EXERCISE INSTRUCTIONS | It would help if you retyped the data exactly, leaving out the pictures.

RECORD SET |

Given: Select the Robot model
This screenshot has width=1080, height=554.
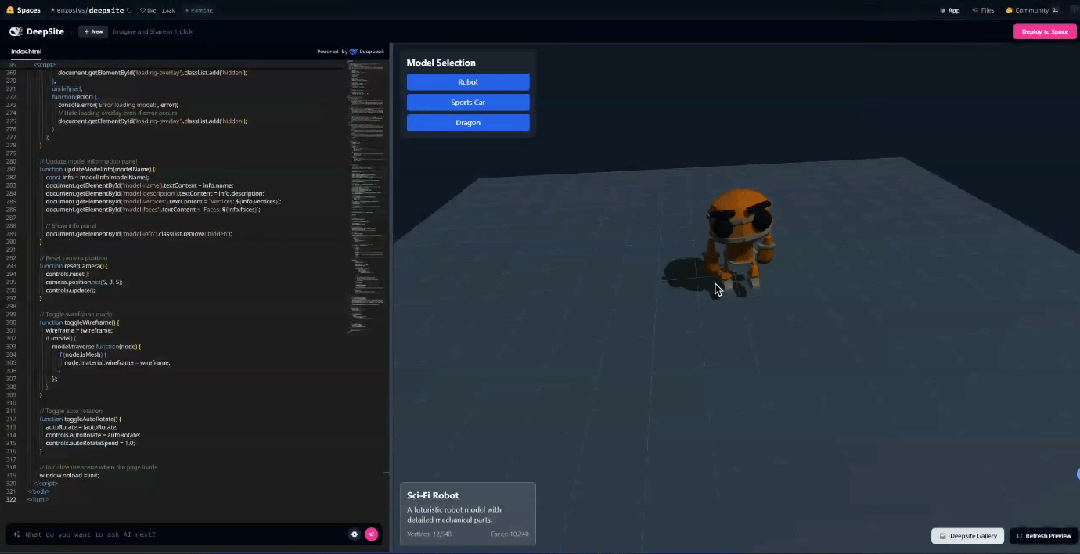Looking at the screenshot, I should [x=468, y=82].
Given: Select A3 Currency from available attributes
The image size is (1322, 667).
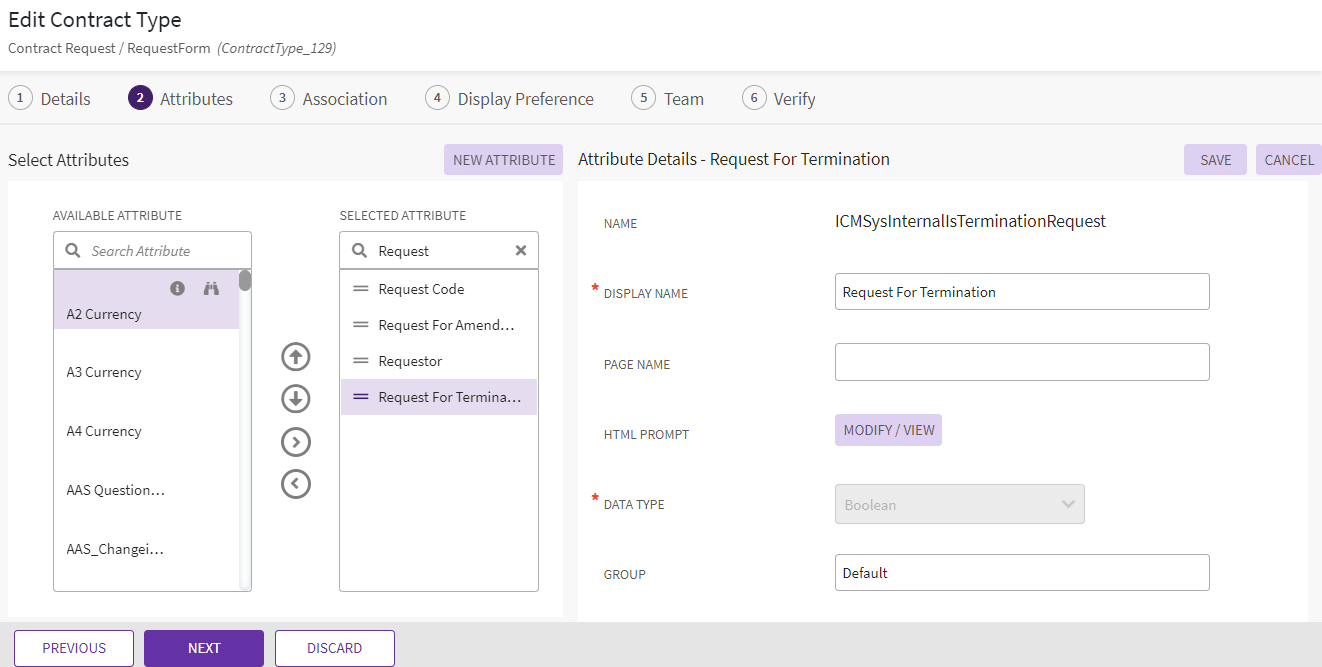Looking at the screenshot, I should click(104, 372).
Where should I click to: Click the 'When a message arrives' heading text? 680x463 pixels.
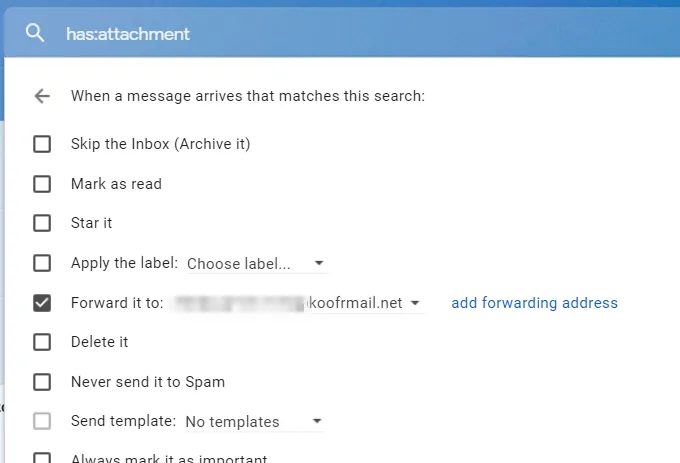(248, 97)

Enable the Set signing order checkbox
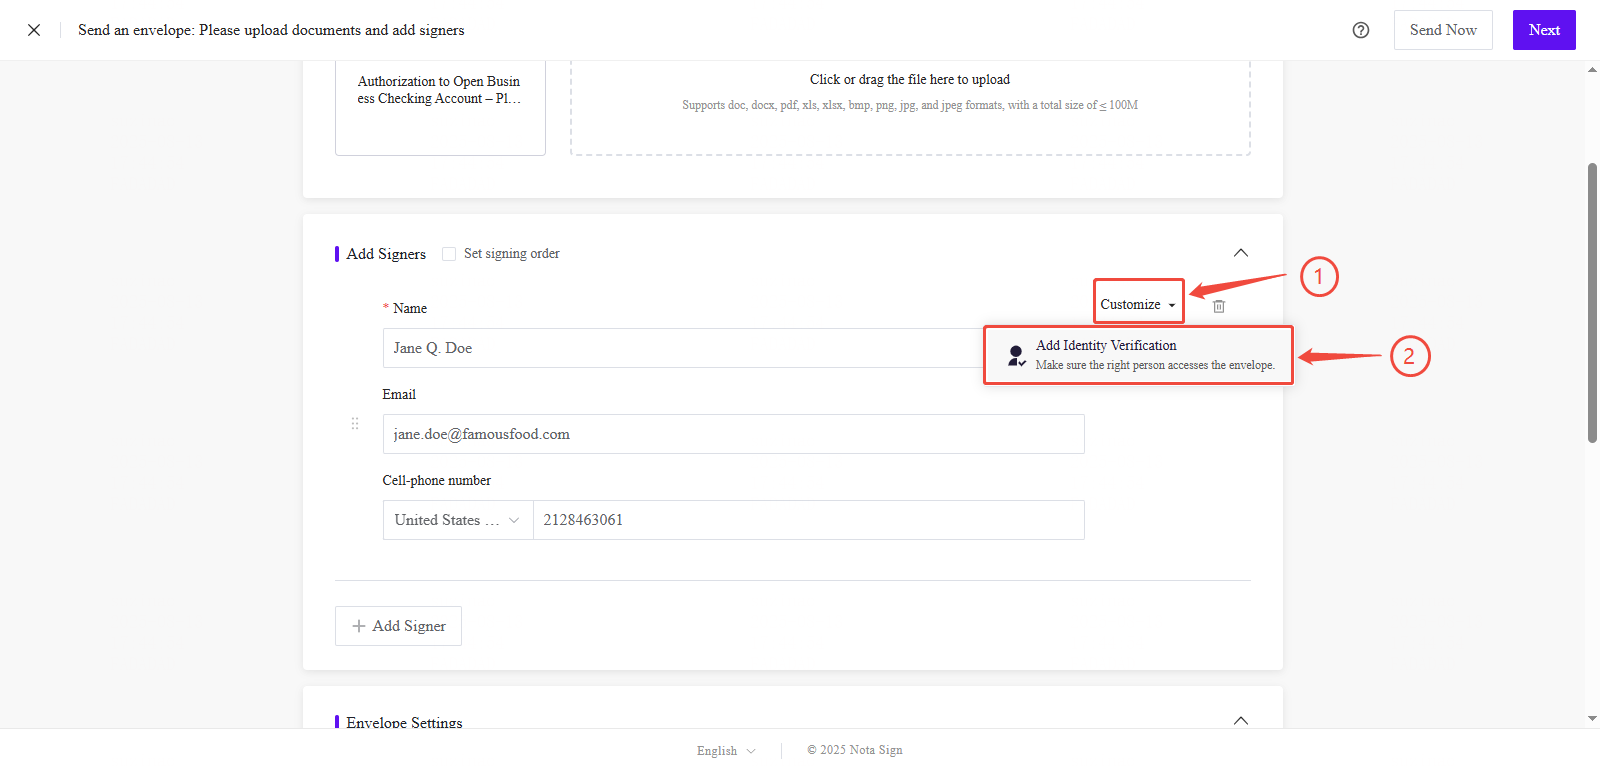[x=449, y=254]
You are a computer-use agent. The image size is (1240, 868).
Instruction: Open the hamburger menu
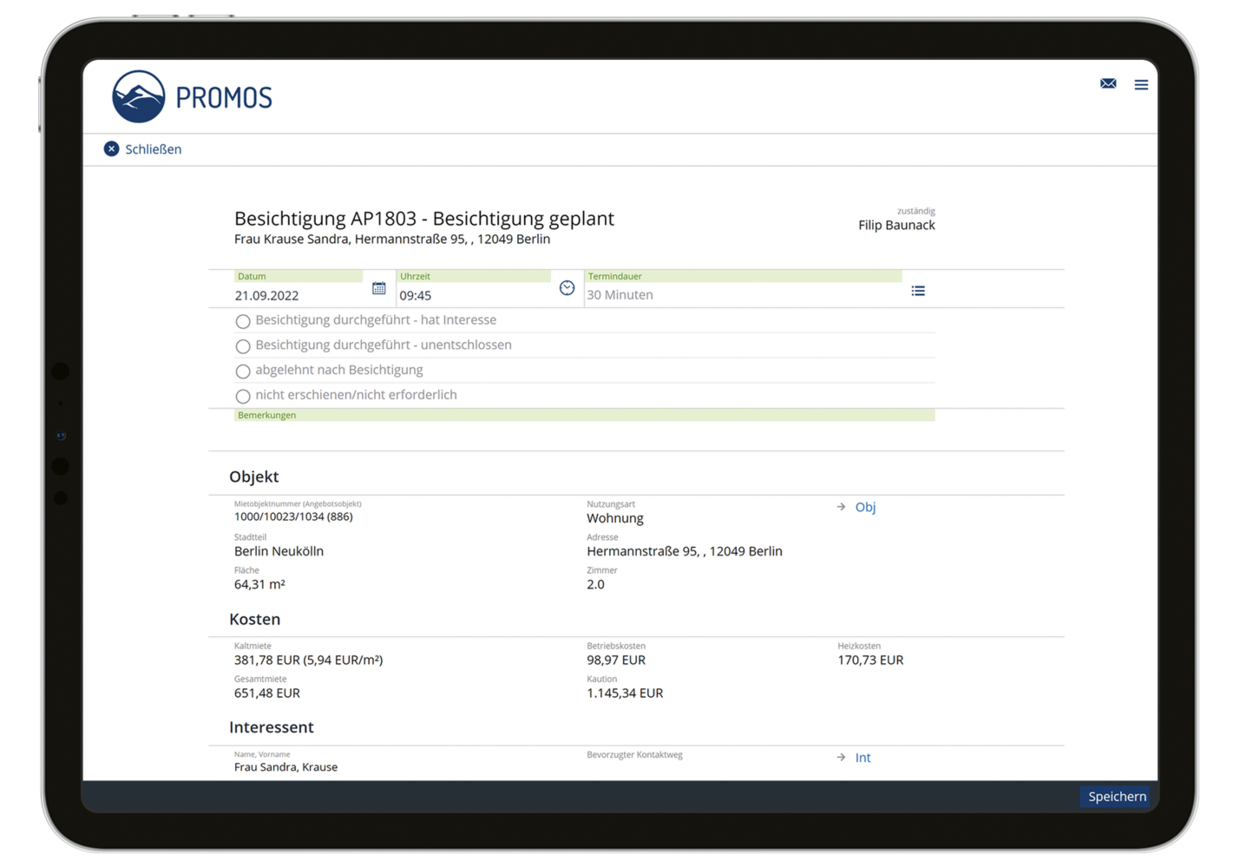[x=1141, y=85]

ANSWER SECTION |
Given: Select the Robot model
This screenshot has width=1080, height=554.
Looking at the screenshot, I should [x=468, y=82].
Given: Select A3 Currency from available attributes
The image size is (1322, 667).
Looking at the screenshot, I should click(104, 372).
Where should I click to: Click the 'When a message arrives' heading text? 680x463 pixels.
(248, 97)

Enable the Set signing order checkbox
[x=449, y=254]
You are a computer-use agent. The image size is (1240, 868).
Instruction: Open the hamburger menu
[x=1141, y=85]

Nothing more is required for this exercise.